Anna Thalhammer ist gerade sehr empört. Der profil-Chefredakteurin wurde in der Schule Zeit gestohlen. Durch den Lateinunterricht. Sie hätte anstelle dessen etwas anderes lieber gelernt. Latein hingegen hat sie nie in ihrem Leben gebraucht. Ihr obenstehender Kommentar passt zum Geist unserer Zeit. Alles, was man lernt, muss man "brauchen" können. Es muss sich in einem ökonomischen Sinn als nützlich erweisen. Erlerntes muss persönliches Kapital sein, das man im Alltag einer immer unkultivierter werdenden Leistungsgesellschaft einsetzen kann, um es gegen Erfolg, Anerkennung und Geld einzutauschen. Das Gelernte muss die Verwertbarkeit der Person verbessern. Der Mensch hat Warencharakter angenommen und er kann deshalb nur das "brauchen", was seinen Warenwert erhöht.
Latein gehört nicht dazu. Vermeintlich. Denn auch die tote Sprache erhöht den "Tauschwert" des Menschen, weil sie seine Kommunikations- und Anschlussfähigkeit verbessert. Und das kann auch in der Geschäftswelt nützlich sein, denn oft macht der, der den kultivierten Small Talk über Theater, Literatur, klassische Musik etc. beherrscht, eher den Geschäftsabschluss, als der grobe Klotz, bei dem über das Fachwissen hinaus gähnende Leere herrscht. Denn es gibt noch immer Entscheider, die es schätzen, sich über den letzten Opernbesuch oder "De bello Gallico" von Julius Caesar unterhalten zu können.

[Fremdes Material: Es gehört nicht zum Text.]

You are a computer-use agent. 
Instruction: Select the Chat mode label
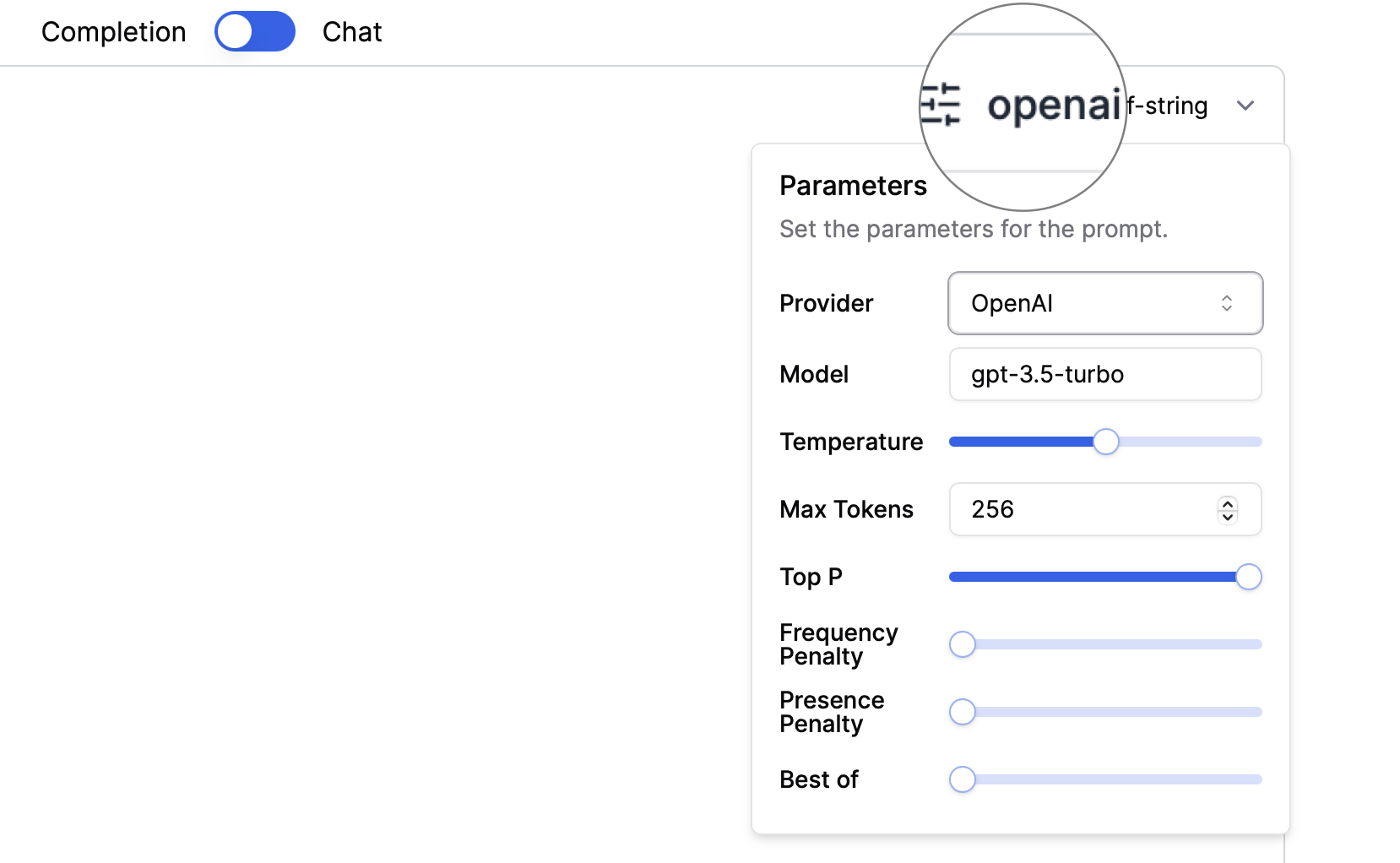click(352, 32)
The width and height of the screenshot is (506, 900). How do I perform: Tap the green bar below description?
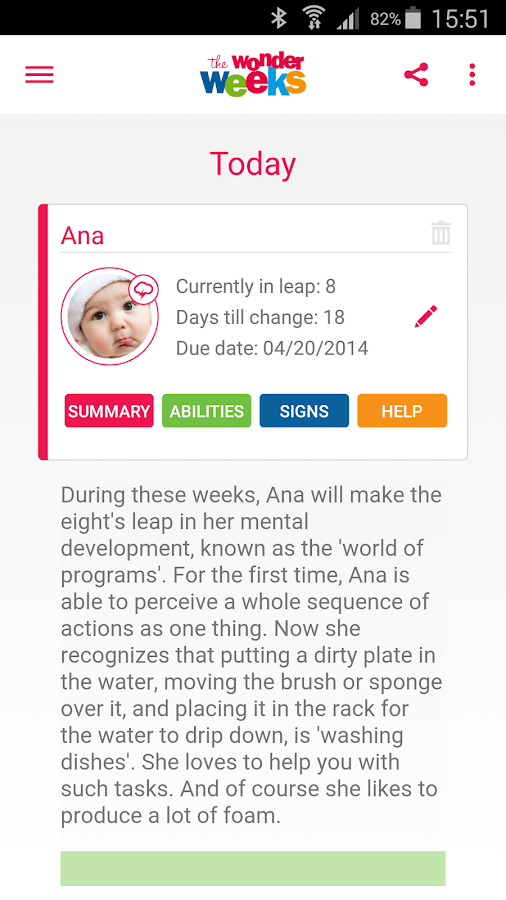pyautogui.click(x=253, y=868)
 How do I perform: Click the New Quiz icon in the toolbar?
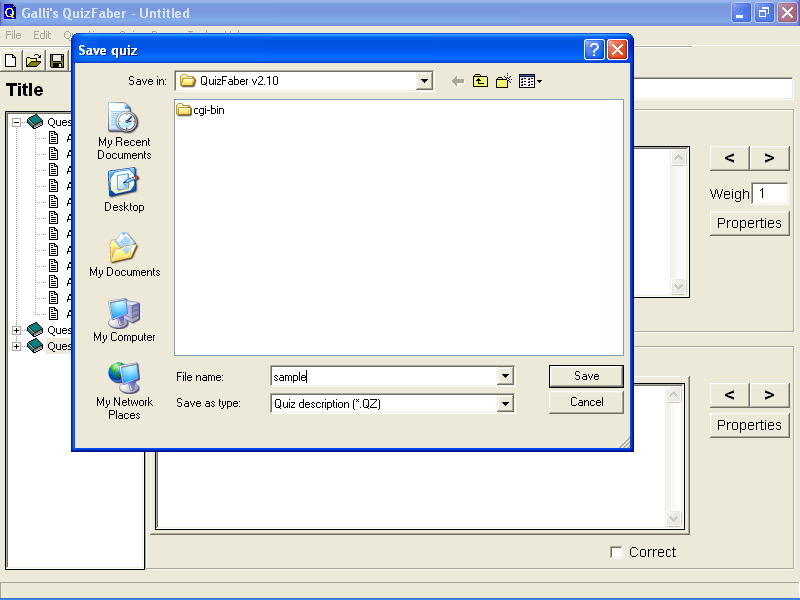pos(11,60)
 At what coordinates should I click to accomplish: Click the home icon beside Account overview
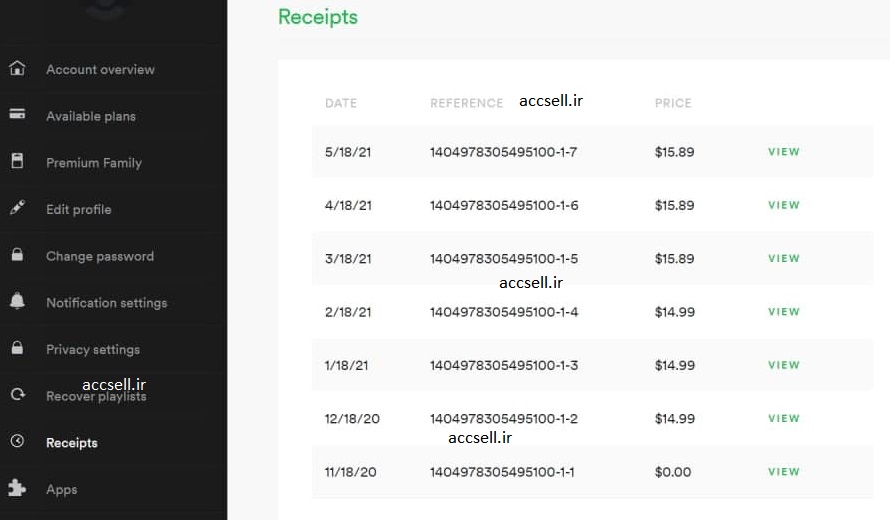17,68
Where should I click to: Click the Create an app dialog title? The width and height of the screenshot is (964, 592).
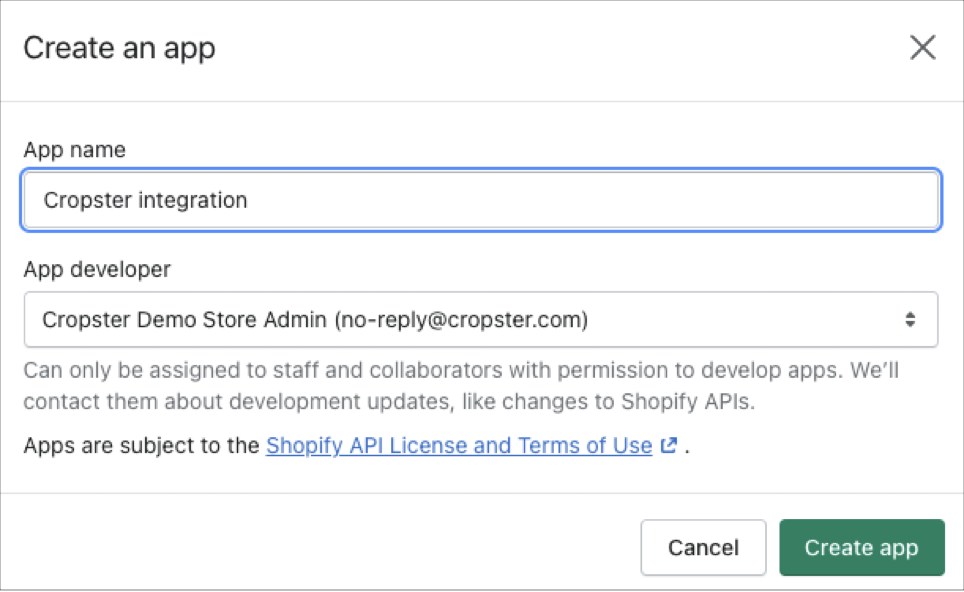pos(119,48)
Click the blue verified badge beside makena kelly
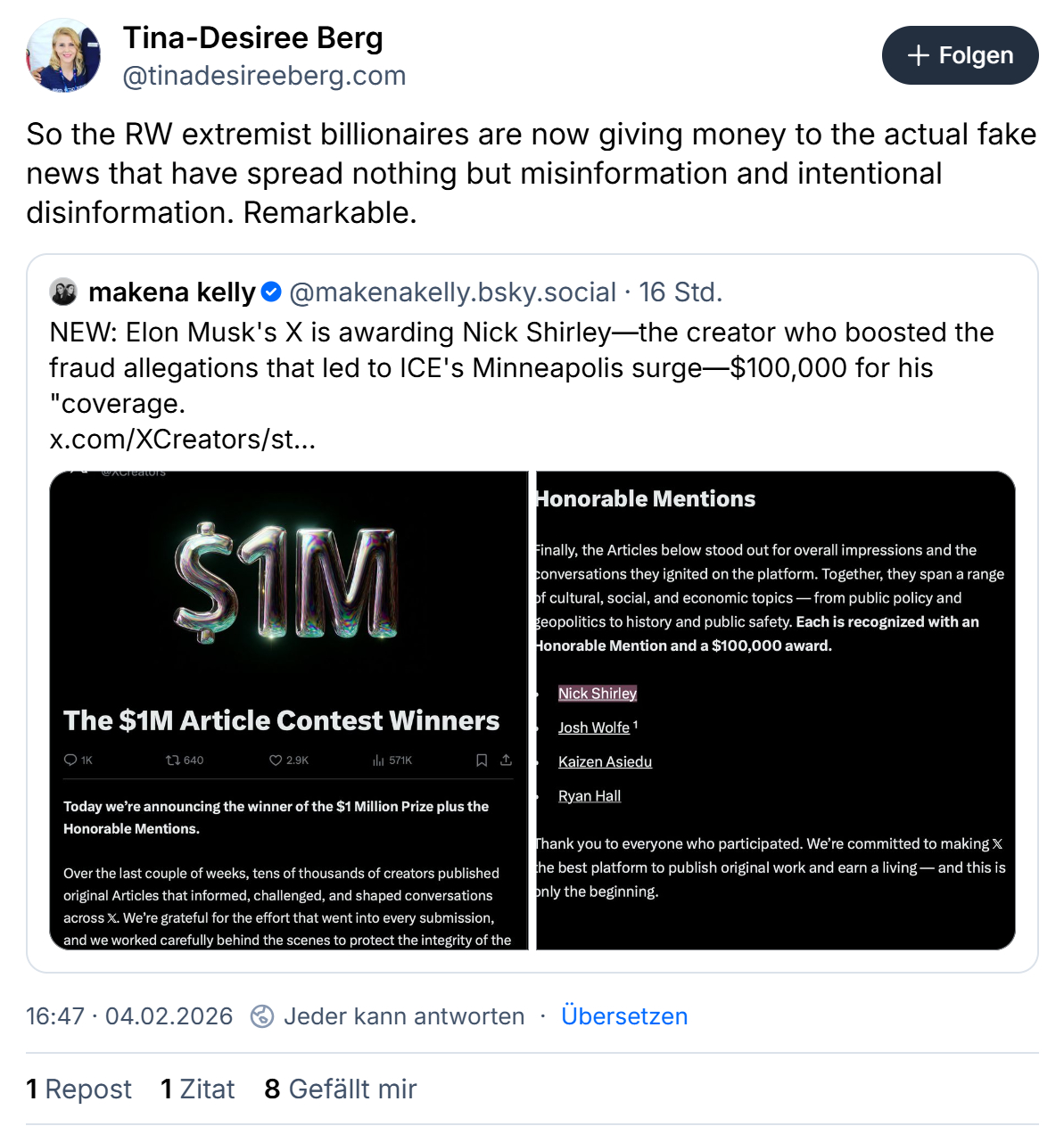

Man sieht heute anhand des Spitzenpersonals in Politik und Wirtschaft wie schrecklich einfältig und langweilig der zwischenmenschliche Austausch wird, wenn es an Bildung im Sinne der Kultivierung des Menschen fehlt. So sind zum Beispiel Politikerreden zur Qual geworden, denen es heute völlig an Esprit, Charme und Witz ermangelt. Reden sind heute keine rhetorischen Kunstwerke mehr, wie man sie noch von Bruno Kreisky, Andreas Khol oder Wolfgang Schüssel gekannt hat.